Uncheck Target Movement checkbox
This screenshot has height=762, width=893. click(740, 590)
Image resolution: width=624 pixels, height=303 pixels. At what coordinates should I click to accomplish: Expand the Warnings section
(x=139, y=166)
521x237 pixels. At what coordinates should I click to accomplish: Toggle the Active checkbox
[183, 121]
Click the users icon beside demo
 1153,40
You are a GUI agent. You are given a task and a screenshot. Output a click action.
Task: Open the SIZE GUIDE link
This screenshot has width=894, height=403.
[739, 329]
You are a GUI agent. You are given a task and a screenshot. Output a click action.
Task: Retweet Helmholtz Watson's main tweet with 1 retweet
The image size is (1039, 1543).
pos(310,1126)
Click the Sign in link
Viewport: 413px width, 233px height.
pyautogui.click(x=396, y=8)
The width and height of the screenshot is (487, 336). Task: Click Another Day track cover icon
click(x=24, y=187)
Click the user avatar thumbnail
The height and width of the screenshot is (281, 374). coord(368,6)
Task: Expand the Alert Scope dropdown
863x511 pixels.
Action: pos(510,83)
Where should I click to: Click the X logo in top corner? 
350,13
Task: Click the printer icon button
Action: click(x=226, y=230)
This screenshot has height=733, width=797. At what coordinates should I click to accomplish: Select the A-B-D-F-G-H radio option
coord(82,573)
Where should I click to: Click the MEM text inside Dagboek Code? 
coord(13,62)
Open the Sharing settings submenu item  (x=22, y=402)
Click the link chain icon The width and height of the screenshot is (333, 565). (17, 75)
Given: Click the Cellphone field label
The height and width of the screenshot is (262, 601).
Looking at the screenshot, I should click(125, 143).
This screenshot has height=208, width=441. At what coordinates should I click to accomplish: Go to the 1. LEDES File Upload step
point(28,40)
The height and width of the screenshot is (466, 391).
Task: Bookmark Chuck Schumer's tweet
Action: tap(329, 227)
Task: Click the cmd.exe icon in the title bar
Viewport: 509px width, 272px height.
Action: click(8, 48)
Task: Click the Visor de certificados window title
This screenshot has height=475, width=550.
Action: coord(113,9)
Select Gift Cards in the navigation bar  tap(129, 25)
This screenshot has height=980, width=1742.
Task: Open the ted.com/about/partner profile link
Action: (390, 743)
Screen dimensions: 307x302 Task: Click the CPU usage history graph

▶ [TASK BRIEF]:
So that no detail is lost, give every line of the data again exactly.

▶ [EXERCISE OUTPUT]:
Uncheck Target Movement checkbox
This screenshot has height=762, width=893. click(740, 590)
Image resolution: width=624 pixels, height=303 pixels. At what coordinates should I click to accomplish: Expand the Warnings section
(x=139, y=166)
521x237 pixels. At what coordinates should I click to accomplish: Toggle the Active checkbox
[183, 121]
Click the users icon beside demo
 1153,40
You are a GUI agent. You are given a task and a screenshot. Output a click action.
Task: Open the SIZE GUIDE link
This screenshot has width=894, height=403.
[739, 329]
You are a GUI agent. You are given a task and a screenshot. Output a click action.
Task: Retweet Helmholtz Watson's main tweet with 1 retweet
The image size is (1039, 1543).
pos(310,1126)
Click the Sign in link
Viewport: 413px width, 233px height.
pyautogui.click(x=396, y=8)
The width and height of the screenshot is (487, 336). Task: Click Another Day track cover icon
click(x=24, y=187)
Click the user avatar thumbnail
The height and width of the screenshot is (281, 374). coord(368,6)
Task: Expand the Alert Scope dropdown
863x511 pixels.
Action: pos(510,83)
Where should I click to: Click the X logo in top corner? 
350,13
Task: Click the printer icon button
Action: click(x=226, y=230)
This screenshot has height=733, width=797. At what coordinates should I click to accomplish: Select the A-B-D-F-G-H radio option
coord(82,573)
Where should I click to: Click the MEM text inside Dagboek Code? 
coord(13,62)
Open the Sharing settings submenu item  (x=22, y=402)
Click the link chain icon The width and height of the screenshot is (333, 565). (17, 75)
Given: Click the Cellphone field label
The height and width of the screenshot is (262, 601).
Looking at the screenshot, I should click(125, 143).
This screenshot has height=208, width=441. At what coordinates should I click to accomplish: Go to the 1. LEDES File Upload step
point(28,40)
The height and width of the screenshot is (466, 391).
Task: Bookmark Chuck Schumer's tweet
Action: tap(329, 227)
Task: Click the cmd.exe icon in the title bar
Viewport: 509px width, 272px height.
Action: click(8, 48)
Task: Click the Visor de certificados window title
This screenshot has height=475, width=550.
Action: coord(113,9)
Select Gift Cards in the navigation bar  tap(129, 25)
This screenshot has height=980, width=1742.
Task: Open the ted.com/about/partner profile link
Action: (390, 743)
Screen dimensions: 307x302 Task: Click the CPU usage history graph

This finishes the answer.